~ 3. BÖLÜM ~

1.3K 88 22
                                    

Karttaki numara ile telefonumda duran numara birbirlerinin tıpatıp aynısıydı. Zihnime Boğaç'ın yüzü düşüverdi. Keskin hatları, elmacık kemiklerine gömülmüş sol yanağındaki tekli gamze. Griden beyaza dönen gözleri... Fiş koptu. Elimdeki kartla birlikte bir hışım ayağa kalktım. Sonra durdum, nereye gidiyorum ben? Nereye gidebilirim? Evini bilmiyordum, telefonum da yok demişti. Doğru söylediği ne malum? Neden söylemesin ki? İnsanların yaptıkları veya yapabilecekleri şeyleri artık eskisi kadar sorgulamıyordum.

Kalktığım yere geri oturdum.
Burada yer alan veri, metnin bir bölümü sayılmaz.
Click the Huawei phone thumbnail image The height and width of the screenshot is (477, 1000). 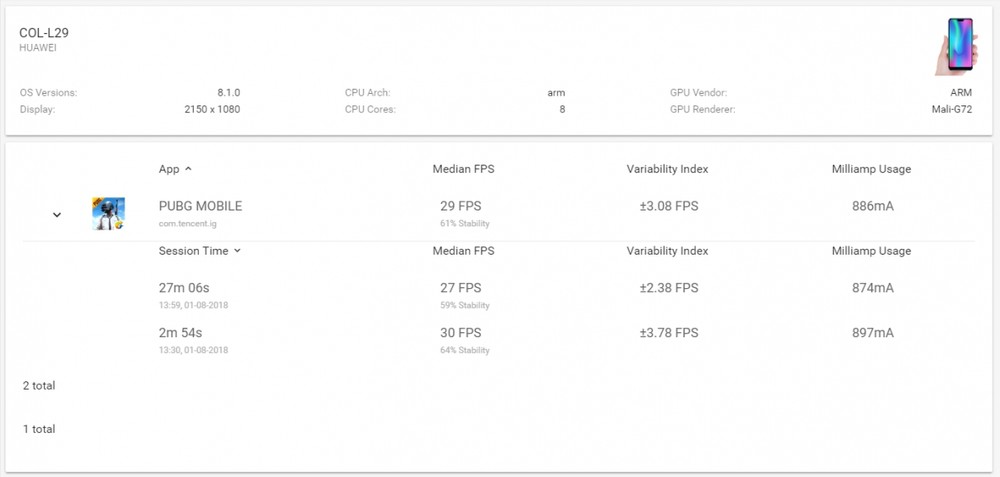956,46
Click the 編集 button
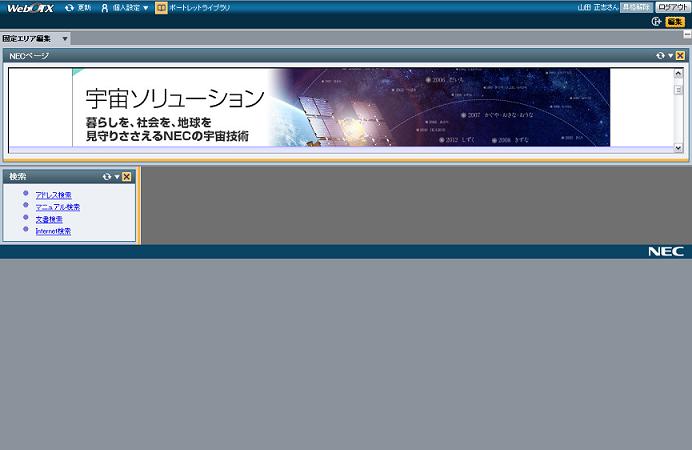 click(x=675, y=21)
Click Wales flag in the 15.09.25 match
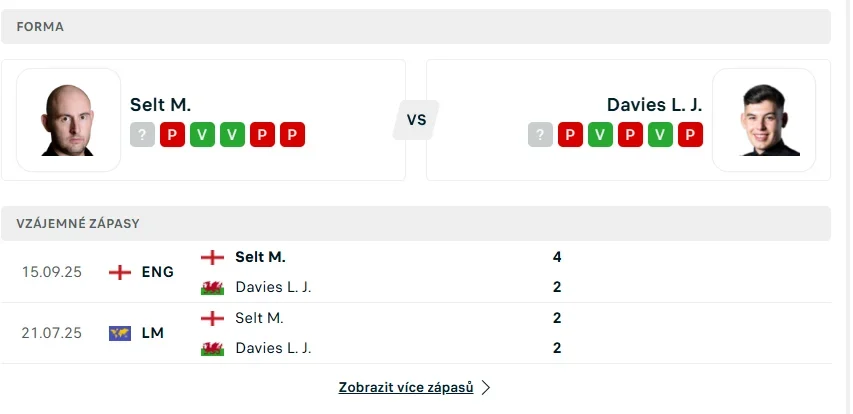 tap(212, 287)
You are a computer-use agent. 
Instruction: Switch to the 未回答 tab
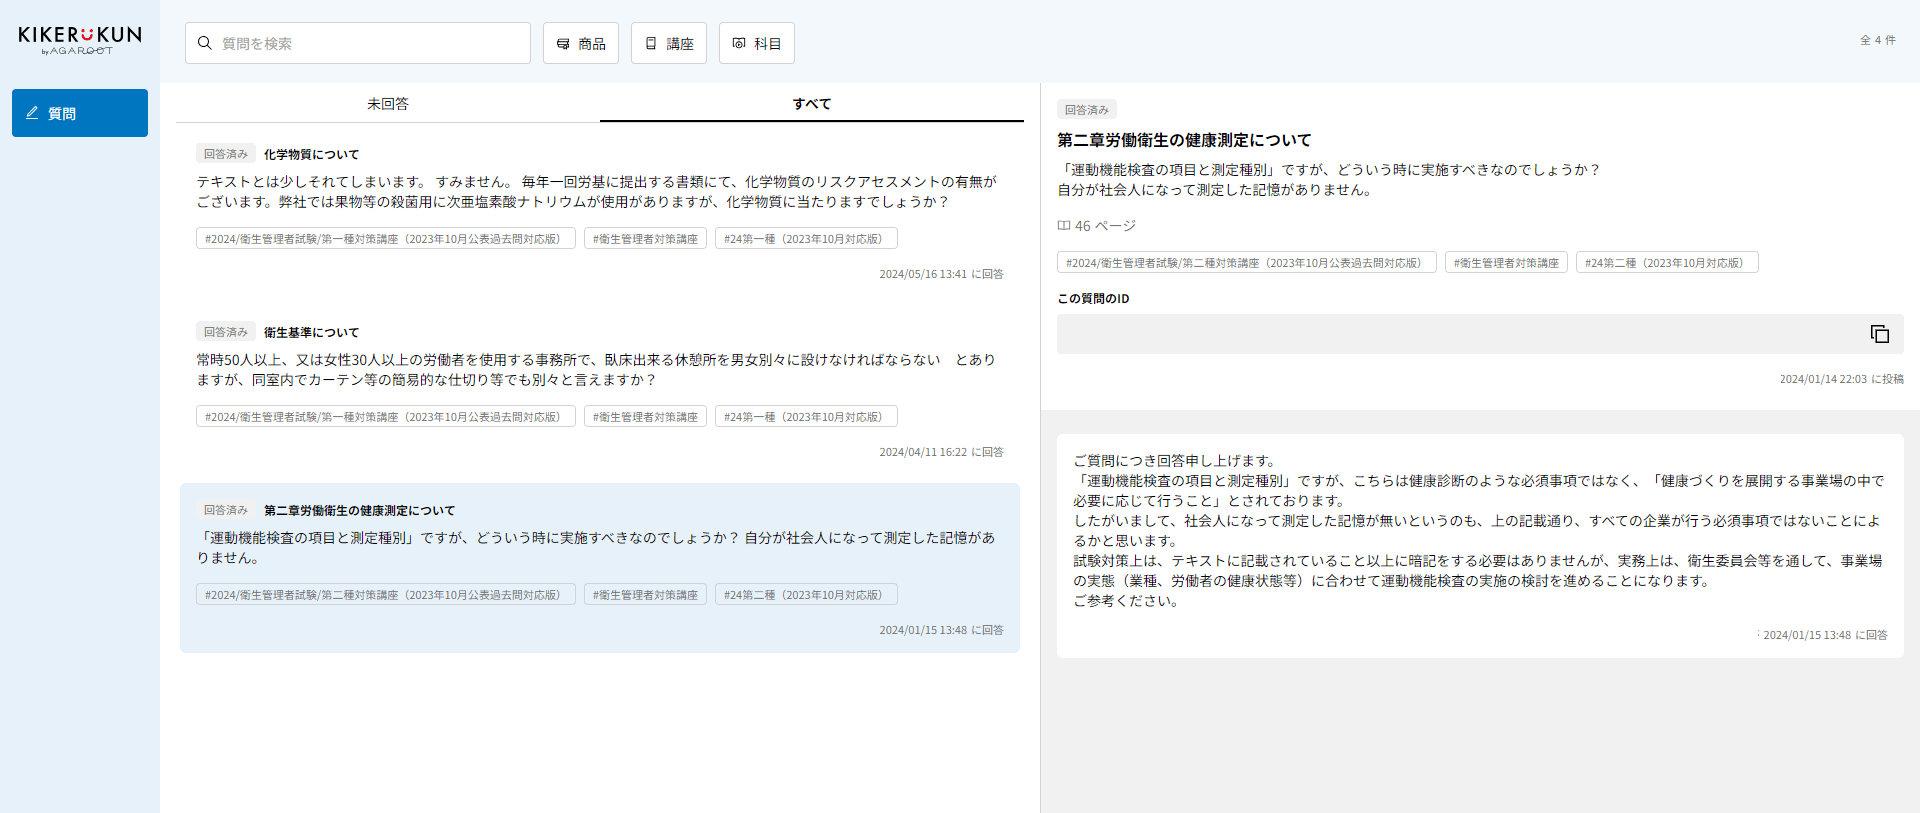pos(387,104)
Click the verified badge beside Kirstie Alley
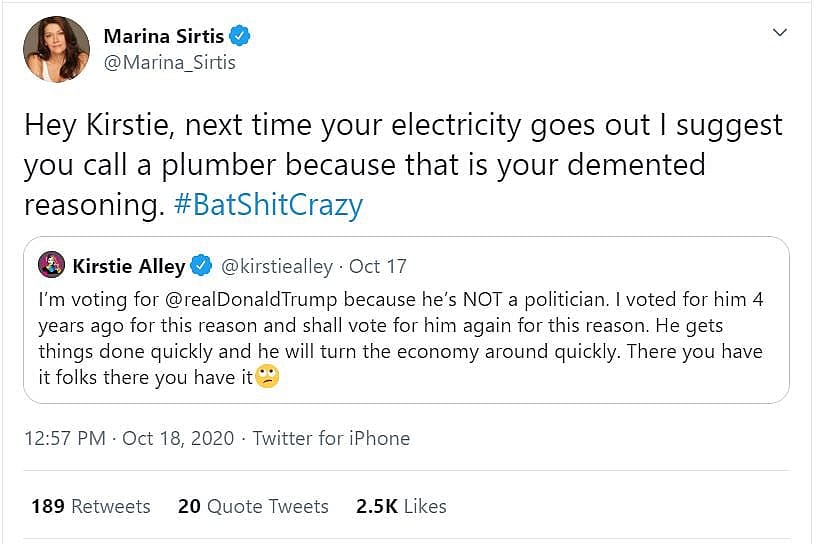 click(201, 266)
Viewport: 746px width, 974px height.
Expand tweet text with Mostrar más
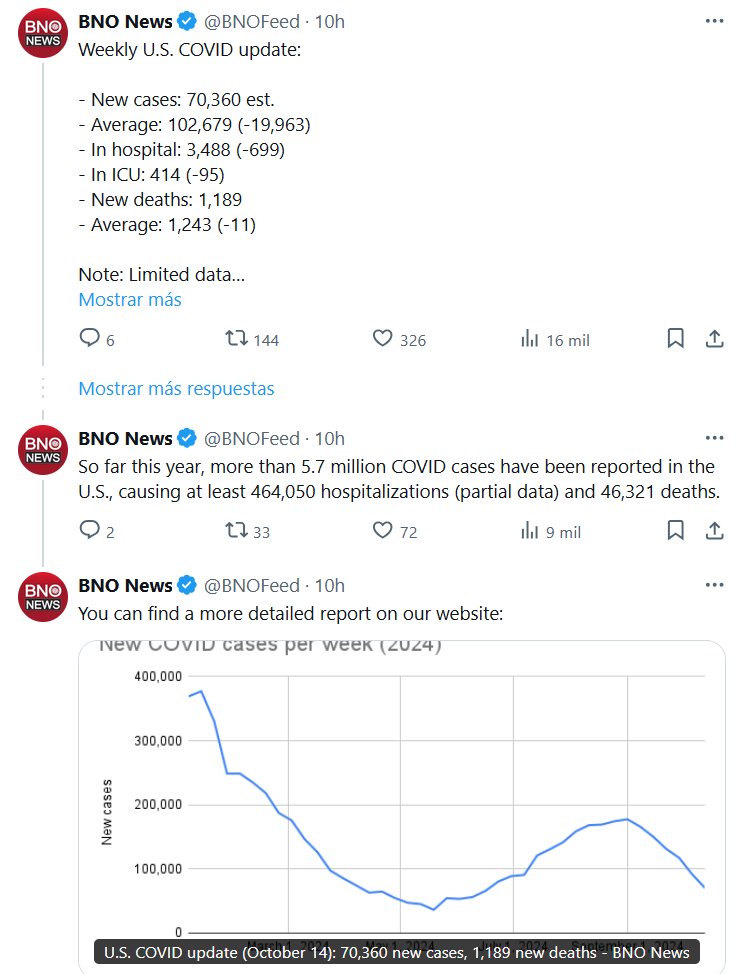tap(130, 299)
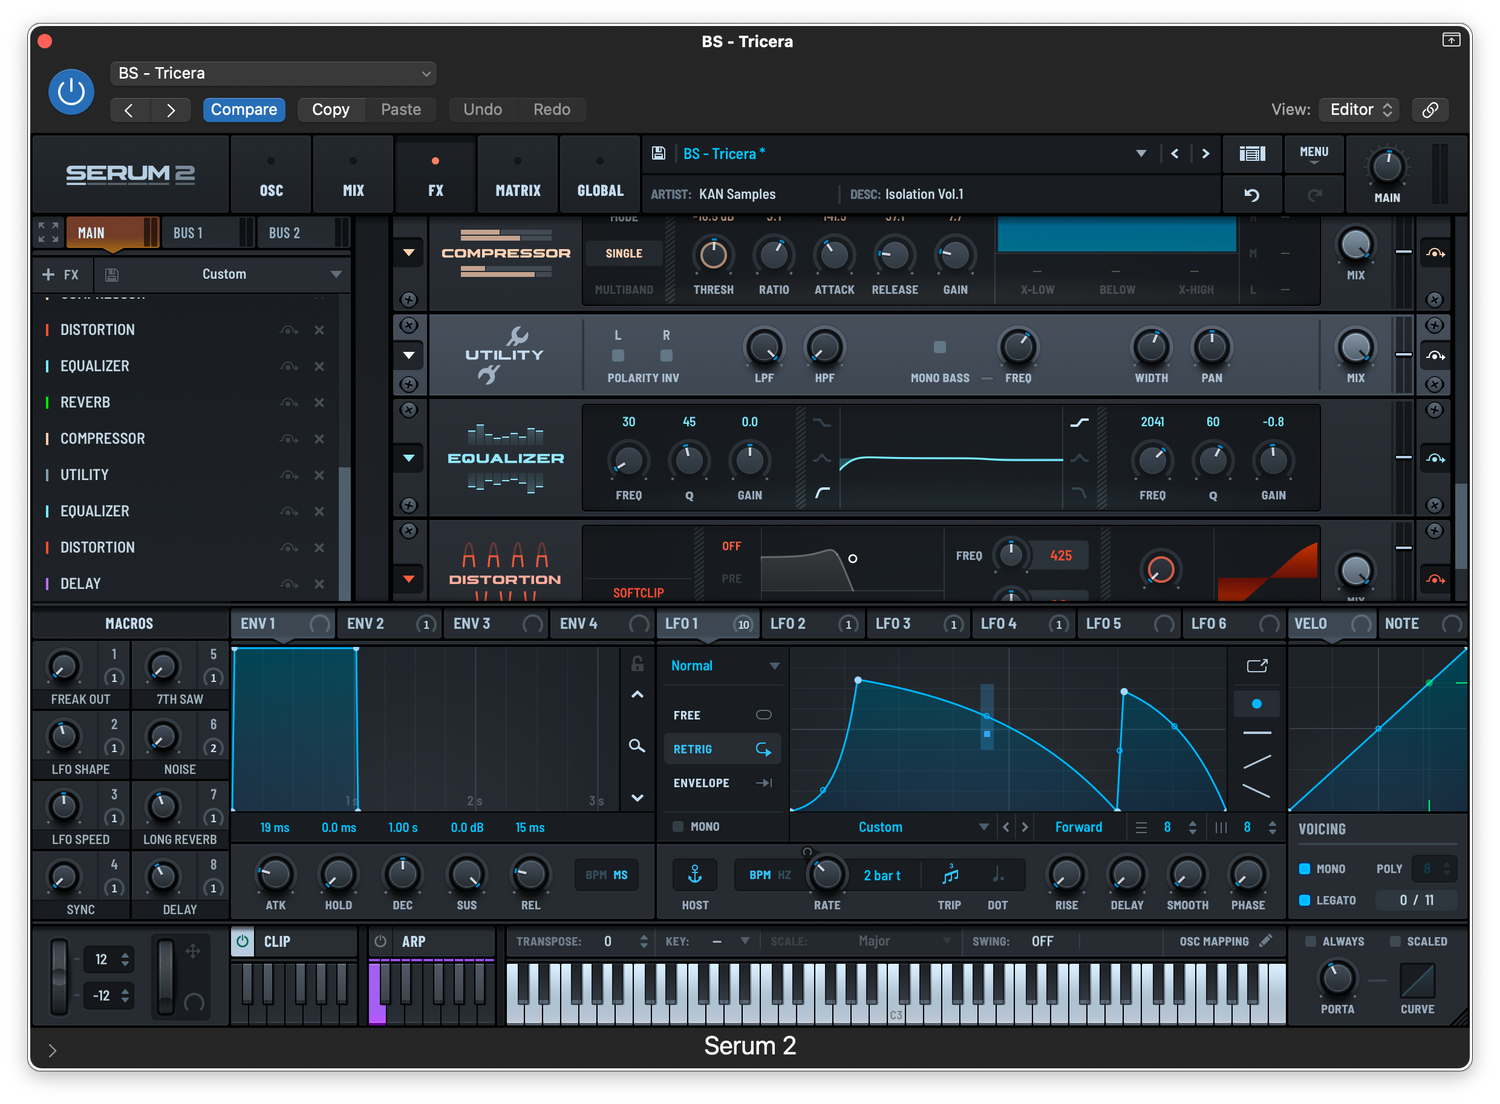Click the LFO host anchor icon
This screenshot has height=1104, width=1500.
point(694,875)
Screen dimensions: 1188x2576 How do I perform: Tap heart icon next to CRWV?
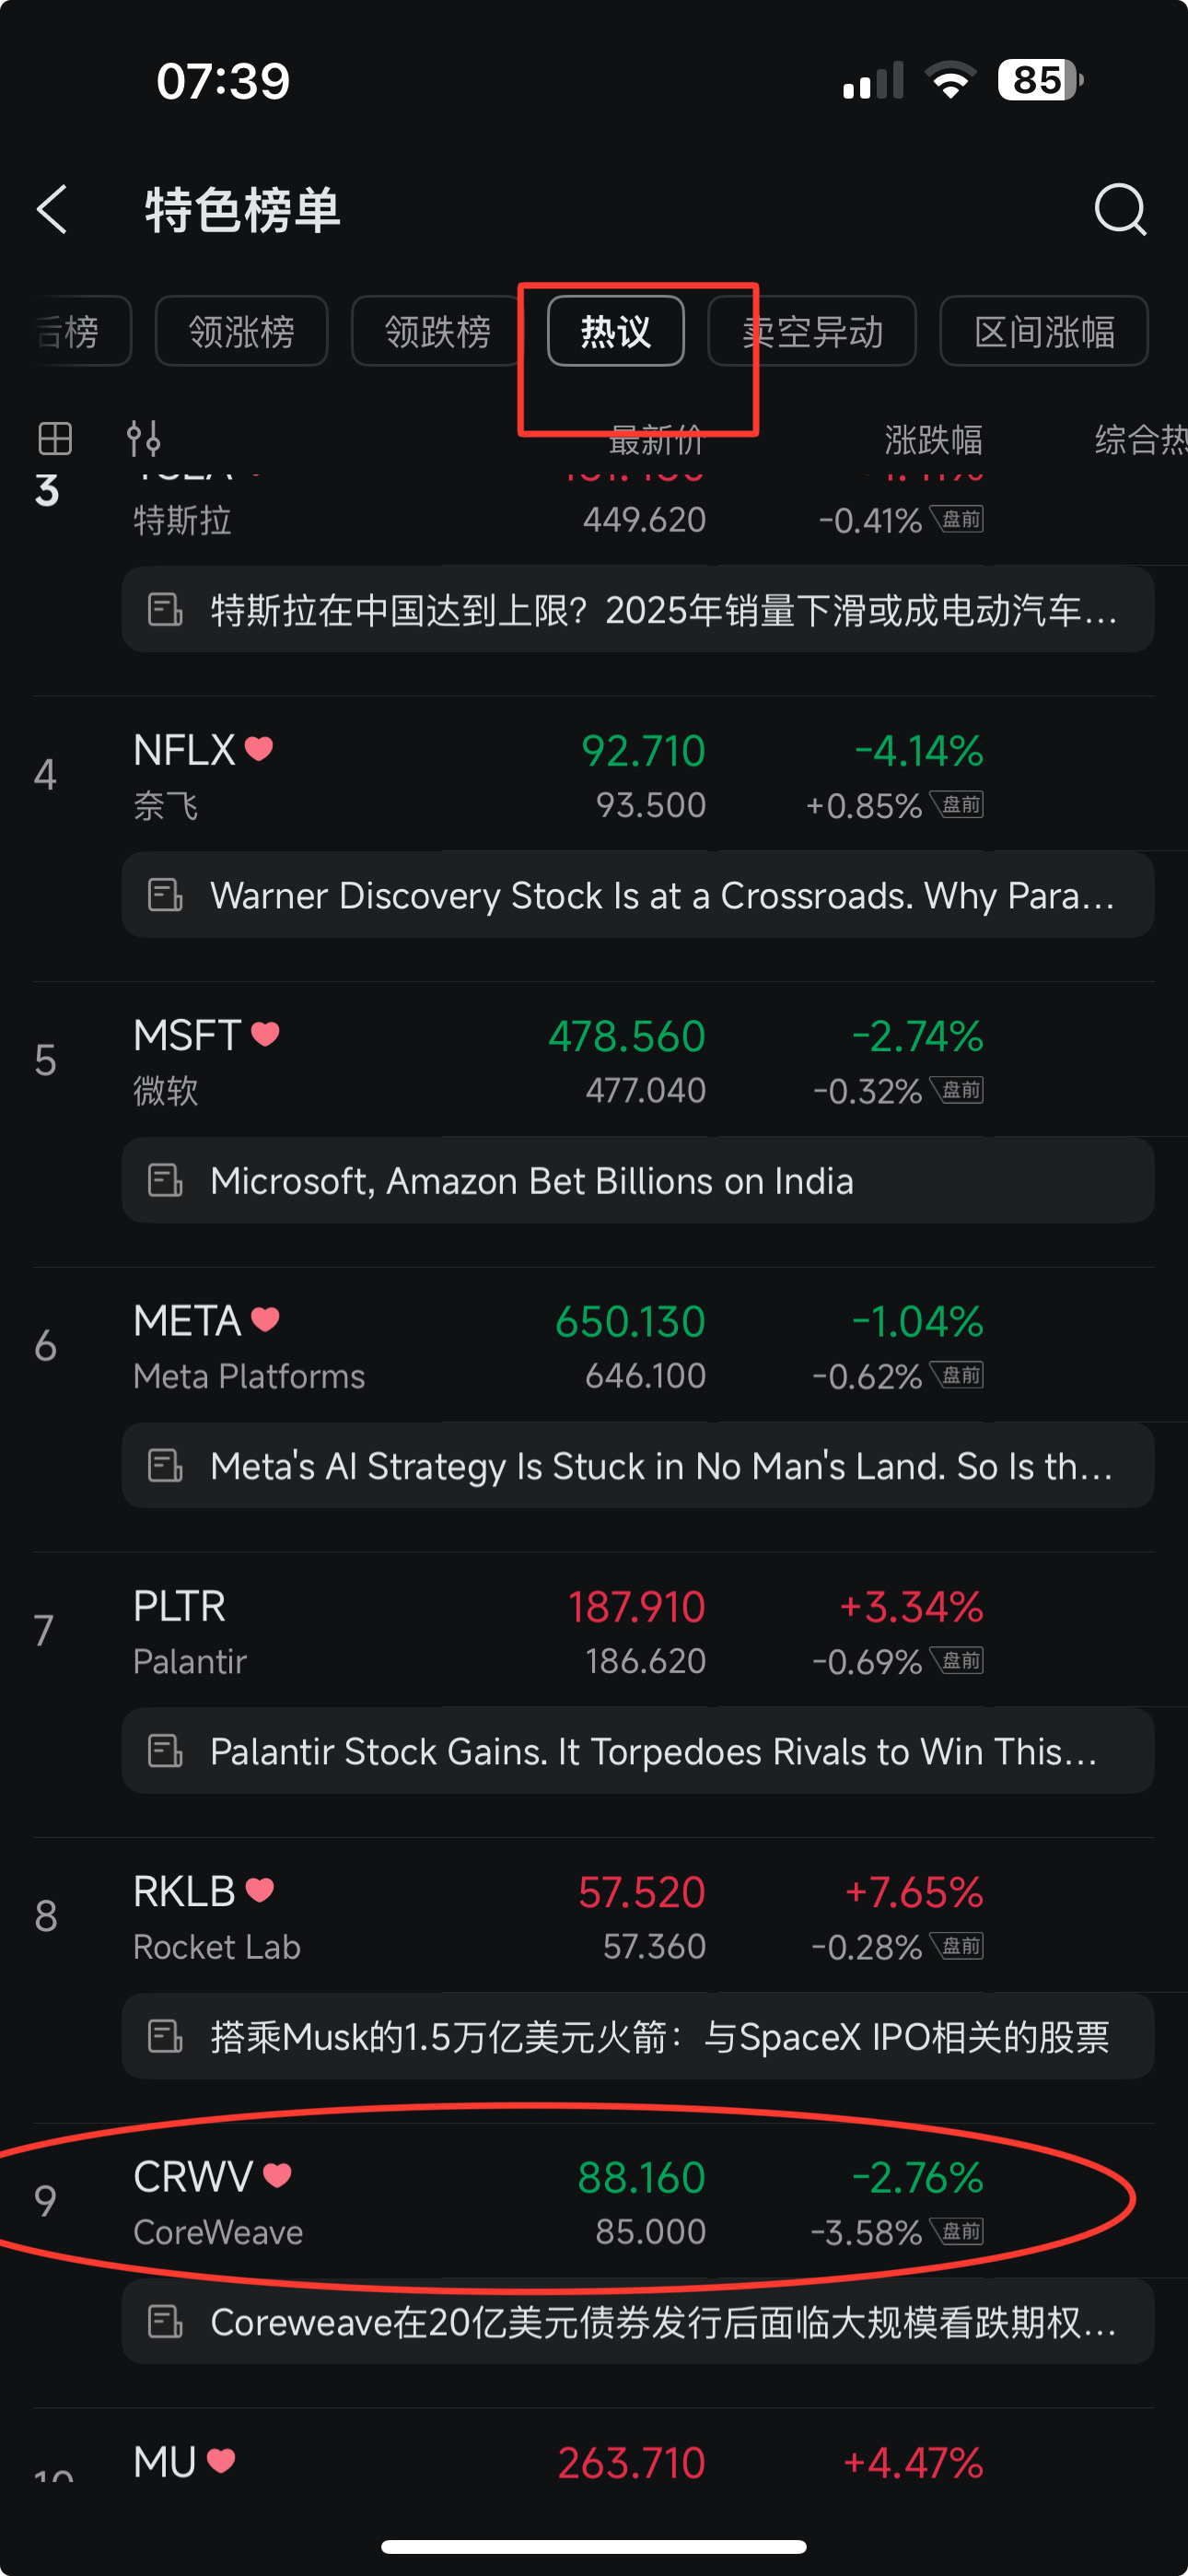277,2174
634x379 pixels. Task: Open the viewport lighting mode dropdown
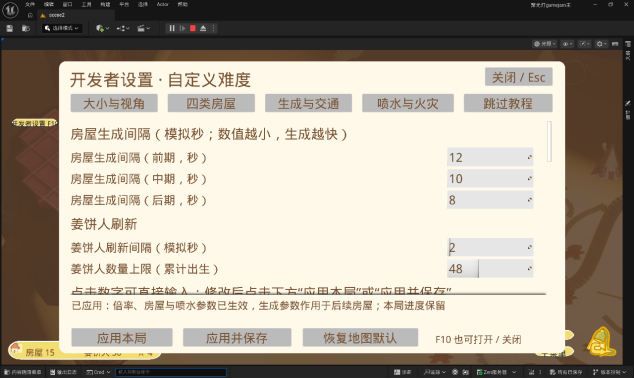(x=545, y=44)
Boğaç'ın yalan söyleyip söylemediğini test etmek için bu karttaki numarayı aramalıyım, şimdi ise beni arayan sapığın bu karttaki numara olduğundan eminim. Pekâlâ, arayan ve benimle konuşan ses Boğaç'a ait olmadığına göre, en azından bu konu hakkında yalan söylemediğini biliyoruz. Bu numara, Boğaç'ın numarası yüzde doksan ihtimalle değil. Geri kalan yüzde on ise, onun bir manyak olduğunu gösterir. Çünkü beni kendinden bir başkasına aratıp da korku avı demesinin, korkutmasının bir manası olamaz.

Zihnimdeki tüm karışıklığın çözülmesi için numarayı aramam artık mecburi bir şeydi. Telefonun ekranıyla bakıştım, tamam yapabilirim. Telefondaki numara ile karttaki numarayı tekrar karşılaştırdım, aynılardı işte. Derin bir nefes alıp verme seansımdan sonra ekrandaki numaraya tıkladım. Uzun uzun çalmasına gerek kalmadan, tek çalışın hemen ardından "Bu numara kullanılmamaktadır." diyen mekanik ses odamın duvarlarını inletti. Kalbim durdu duracak pozisyondayken nefes almadığımın farkına vardım. Telefonumu, lanetli bir şeymiş gibi yatağıma fırlattım. Ayağa kalkıp parmaklarımı saçlarımın arasından geçirdim. Saç köklerim acıyana kadar çekiştirdim, inliyordum. Delirmem an meselesiydi ve o "an"ı çoktan aşmışım gibi hissediyorum.

Eğer halüsinasyon görmüş olsam, telefon numarası son arayanlarımda olmazdı. Kart da bana ait değildi, Boğaç vermişti. Kendi elleriyle.

Odamda fır döne dururken, anneannem odamın kapısını tıklatıp içeri girdi.

"Ben uyuyorum, saat de geç oldu. Yarın okulun var."

Bembeyaz, düzgün dişlerini göstererek gülümsedi. Annem ağız yapımın ona benzediğini söyler dururdu.

"İyi geceler."

Ona bendeki bu tuhaflığı hissettirmemeye uğraşsam da tuhaf olduğumun aslında o da farkındaydı. Fakat tuhaflığıma bir tuhaflık daha katıldığını anlayamadı. Kapımı kapattı, koridorun sonuna kadar devam eden ayak seslerini dinledim.

İkiye bölünmüş kartı çekmecemden aldığım bir bantla yapıştırdım ve okul çantamın içine koydum. Bunu bana açıklayabilecek tek bir kişi vardı: Boğaç.

Işıklarımı kapadım. Her ne kadar korku, küf gibi içime yerleşen ve git gide yayılan bir olgu olsa da uyumam gerekiyordu. Bu, tüm bu olanları unutmam ya da aklımdan bir nebze olsun uzaklaştırabilmem için hayali morfinimdi. Veyahut sahte ölümüm.

Yorganımı açtım, içine girdim. Ay ışığı perdemin arasından içeriye doğru süzülüyordu. Gözlerim refleks olarak kapansa da ruhumun göz kapakları açıktı.

***

Çantamın diğer kolunu sol kolumdan geçirdim. Anneannemin yanaklarıma öpücük kondurmasına izin verdim.

"Bugün sana ne yemek yapayım?"

"Bilmem." dedim hiç düşünmeden.

"Bugün kaçta geleceksin?" diye bu sefer ben ona soru yönelttim.

"Yayınevine gitmeyeceğim. Bugün evdeyim."

"Görüşürüz o zaman." diyerek yalnızca sağ elimi havaya kaldırdım. Bana içten bir gülümseme sundu. Evden çıktım. Asansör yerine merdivenleri tercih ettim. Apartmandan ve akabinde siteden çıktım.